One of the key components of electric vehicles is the battery management system (BMS). In order to meet the ever-increasing power and voltage requirements, the battery pack used in electric vehicles has hundreds of battery cells connected in series or in parallel-which forms a complex battery system.

Electric vehicles (EV) have many advantages over internal combustion engine vehicles, including superior performance, high energy density, less pollution, and good acceleration. But electric cars are not perfect. One of the main disadvantages is the need for an expensive battery system with specific maintenance requirements and a long charging time.

One of the key components of electric vehicles is the battery management system (BMS). In order to meet the ever-increasing power and voltage requirements, the battery pack used in electric vehicles has hundreds of battery cells connected in series or in parallel-which forms a complex battery system.

Any lower than ideal battery conditions (for example, over current, over voltage, over charge or over discharge) will cause damage and aging of the BMS. In the worst case, there is a risk of fire and explosion. For these reasons, BMS is required to provide "safety protection" to ensure proper battery performance.

However, BMS functions (such as current and voltage protection during charging and discharging) depend on the working conditions of the battery (load, life, temperature, etc.). This part is completed through battery modeling, which provides a mathematical model of virtual battery, which can verify whether the BMS can work normally for the corresponding battery pack.

1. Status monitoring

Battery status monitoring is essential for optimizing battery safety and performance. Life prediction and aging diagnosis are essential. Among them, battery design, battery performance and environmental conditions are one of many factors that affect battery life.

The State of Charge (SoC) battery evaluation provides information about the remaining capacity of the battery (as a percentage of its total capacity). There are two common methods for SoC evaluation: direct evaluation and model-based evaluation.

Direct estimation is based on preliminary measurements of battery parameters (voltage and current). The two calculation methods used are systems based on ampere-hours (Ah) and open circuit voltage (OCV). However, when adjusting the Ah method for the SOC estimation algorithm, planning the initial SoC and measurement accuracy can be a challenging process.

This method is highly dependent on the measured current. As time goes by, the accumulated error will seriously affect the accuracy of SoC estimation. Determining an accurate initial SoC in the real world is also challenging (for example, when the battery is only charged in the range of less than 10% to 90%).

On the other hand, the OCV-based method has high estimation accuracy and has been recognized as an effective and popular method for SoC calculation. There is a non-linear relationship between the battery's SoC and OCV. This process requires enough batteries to be put on hold (the battery needs to be disconnected from the charger and load). The main disadvantage of this method is the quiet time. After the battery is disconnected and charged, it usually takes a long time to reach stability (it may take more than two hours in low temperature conditions).

The OCV-SoC relationship also depends on the battery life and temperature.

2. Battery temperature

Battery temperature is an important factor that affects battery performance, life, performance and safety. The thermal sensor is suitable for measuring the external temperature of the battery.

However, this information alone is not enough, because the internal temperature of the battery is a key parameter for proper battery management. The internal high temperature will stimulate battery aging and cause safety hazards (such as fire). The internal battery temperature usually changes significantly from the surface temperature (up to 12°C in high-power applications).

Provide an appropriate method for internal battery temperature evaluation to prevent accelerated battery aging, and support BMS algorithm to optimize battery energy discharge.

3. Classification of battery models

Generally, battery models can be divided into three main types:

(1). Electrical

(2). Thermal

(3). Coupling model (other models are rarely used in BMS design, such as dynamic models)

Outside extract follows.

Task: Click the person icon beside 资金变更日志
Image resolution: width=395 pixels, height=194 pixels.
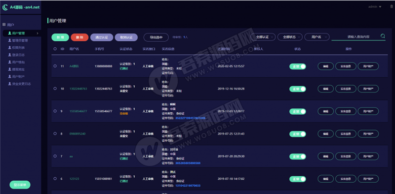Action: tap(10, 84)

The battery electrical model involves an electrochemical model, a reduced-order model, a proportional circuit model, and a data-driven model. The electrochemical model provides information about the electrochemical behavior of the battery. The model can be very accurate, but requires advanced simulation and calculations. As a result, it is a challenge to fully adopt this model in real-time applications.

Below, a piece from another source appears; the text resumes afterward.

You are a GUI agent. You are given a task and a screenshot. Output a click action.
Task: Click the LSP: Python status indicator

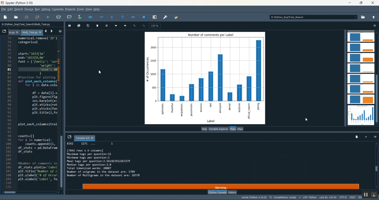(308, 197)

Therefore, the reduced-order electrical model is generated as a simplified physics-based electrochemical model to determine the state of charge (SoC) of the lithium-ion battery. A simple reduced-order electrical model provides less insight, but is convenient for real-time battery applications.

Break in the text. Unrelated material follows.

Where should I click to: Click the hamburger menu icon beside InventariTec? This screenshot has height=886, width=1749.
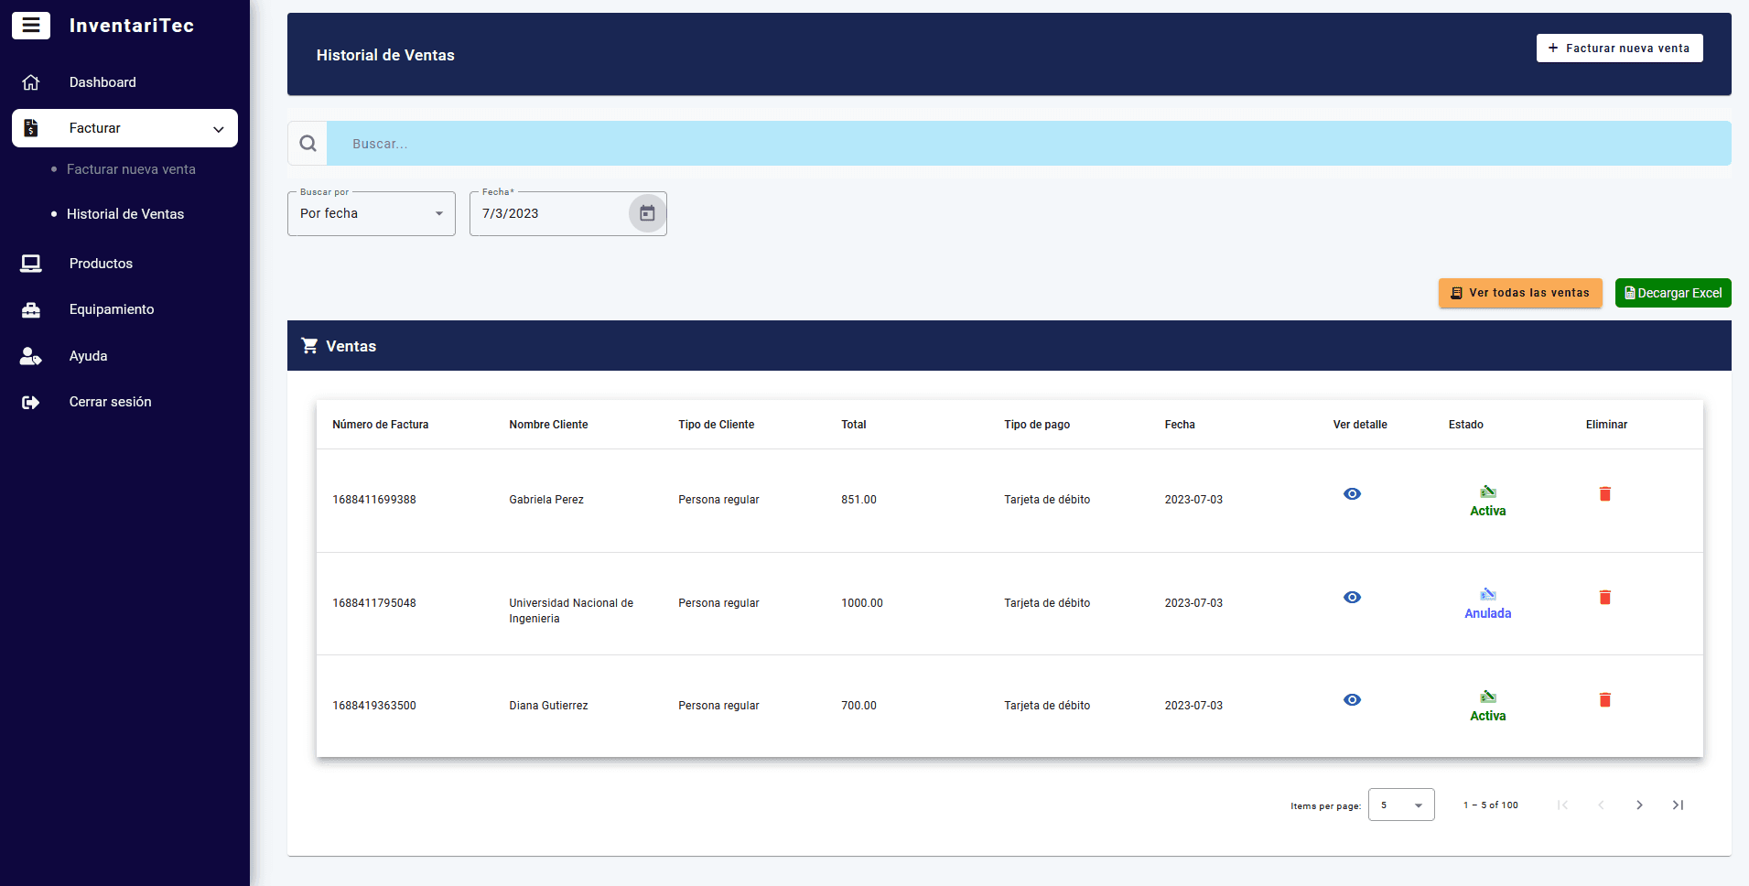tap(30, 26)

The key is to monitor the battery temperature, which is part of a successful BMS. If it is operated at higher or lower temperatures, the performance of the battery may decrease. A separate cooling system is usually used to maintain the proper battery temperature. For example, Tesla uses a patented battery pack configuration and a plate-based cooling system to dissipate heat and monitor battery temperature.

The battery-coupled electro-thermal model considers the battery's electrical (current, voltage, SoC) and thermal (surface and internal temperature) operations at the same time. Several coupled electrothermal models have been developed.